Com foco no intercâmbio de culturas, estrutura atenderá 30 alunos na reserva de Itapuã
Taís Seibt
A chuva não atrapalhou a festa na aldeia Tekoá Pindó Mirim para celebrar “o acordar do divino sol”, ou Nhamandú Nhemopu’ã, em tupi-guarani, nome escolhido para batizar a escola indígena inaugurada nesta quarta-feira no distrito de Itapuã, em Viamão.
Pelo contrário, as crianças se divertiam debaixo d’água e com os pés no barro. De mãos dadas, em círculo, entoavam cânticos em tupi-guarani, misturando brincadeiras típicas da tribo com cirandas que aprenderam na escola.
— Aqui é diferente, eles celebram a chuva — explica a professora Adriana Marques.
A diretora, Alessandra dos Santos, há um ano na comunidade, já aprendeu que na reserva, situada a cerca de 40 quilômetros do centro de Porto Alegre, o tempo passa diferente.
— Pelos costumes, pela espiritualidade, aqui se vive de forma mais intensa, cada dia é um aprendizado.
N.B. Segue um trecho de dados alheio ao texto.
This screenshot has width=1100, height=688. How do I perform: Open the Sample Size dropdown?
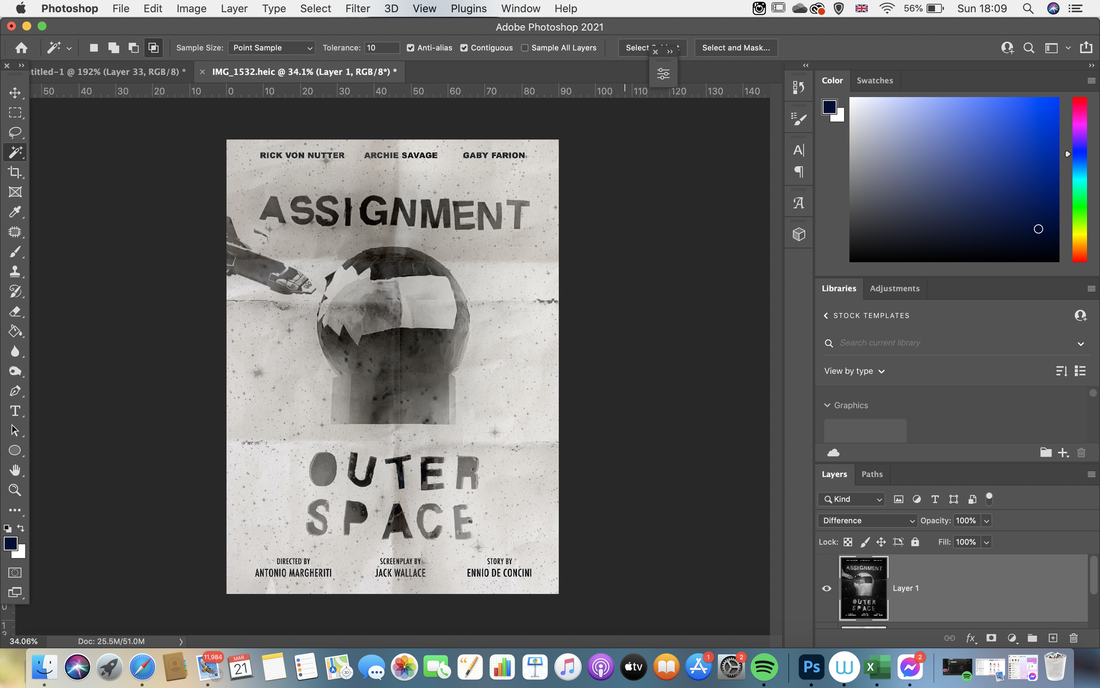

Parece que estou aqui há 10 anos — compartilha.
O temor de que tradições como a conexão com a natureza percam espaço para a educação formal e a tecnologia é a principal preocupação do cacique, Vherá Potý. Diante de representantes da Secretaria Estadual de Educação (Seduc), ele defendeu um modelo pedagógico flexível, que permita o intercâmbio das culturas.
— A escola interfere bastante no cotidiano da aldeia, mas entendemos que a educação é importante para preparar a juventude para nos representar na sociedade — enfatiza.
Para o assessor em Educação Indígena do Departamento Pedagógico da Seduc, Rodrigo Venzon, estabelecer uma relação de respeito com as tradições guaranis é fundamental.
— Na educação indígena, precisamos de relações mais horizontais, de troca, e não de imposição de culturas — resume.
A estrutura inaugurada nesta quarta, erguida no mesmo local onde já funcionava uma pequena sala de aula que atendia seis alunos, ainda não é considerada ideal nem por Potý nem por Venzon: são apenas duas salas de aula, onde dividem espaço turmas do primeiro ao quinto ano das séries iniciais, num total de 30 alunos — seis deles são adultos.
Segundo Venzon, um projeto de ampliação já está em fase de aprovação na Secretaria de Obras. Esta é a terceira escola indígena de Viamão. No Estado inteiro, são 80.
Conexão com a natureza mudou a biodiversidade
Antes de ser demarcada como território indígena pela Fundação Nacional do Índio (Funai), em 2000, a área de 22 hectares onde fica a aldeia Tekoá Pindó Mirim era uma plantação de eucaliptos.
Desde então, 16 famílias descendentes de tribos guarani-mbyá estão transformando a biodiversidade local. Hoje, cerca de 75 pessoas se alimentam do que colhem e pescam na própria reserva, situada na Terra Indígena de Itapuã, em Viamão. O artesanato é outra forma de subsistência.
A conexão com a natureza serve de inspiração para alunos da Escola Amigos do Verde. Há quatro anos, alunos das séries iniciais realizam atividades de integração cultural na reserva.
— Um dos focos do nosso projeto educacional é a alimentação saudável, então é bem interessante essa troca de saberes, já que eles se alimentam com tudo o que vem da terra — comenta o diretor, Frederico Behrends.
Na inauguração da escola Nhamandú Nhemopu’ã, turmas do segundo, terceiro e quarto anos da Amigos do Verde fizeram votos de felicidade, harmonia, paz e amor à tribo, por meio de uma dança circular.
Como funciona uma escola indígena
— Conforme diretrizes estabelecidas em leis estaduais e federais, um dos critérios para a abertura de uma escola indígena é que ela seja solicitada pela própria comunidade.
— Todo o processo passa pela aprovação da aldeia, inclusive a escolha dos professores.
— Alguns profissionais são indicados pela Secretaria de Educação, responsáveis pelas disciplinas regulares. Outros educadores são integrantes da própria aldeia, que dão aulas específicas da cultura indígena, conforme as tradições de cada tribo.
— Os alunos são alfabetizados em tupi-guarani, sendo o português ensinado como segundo idioma.
— O governo do Estado está gestando uma parceria com a Universidade Federal do Rio Grande do Sul (UFRGS) para estabelecer uma formação específica para o magistério indígena.
— Em todo o RS, há 80 escolas indígenas em funcionamento.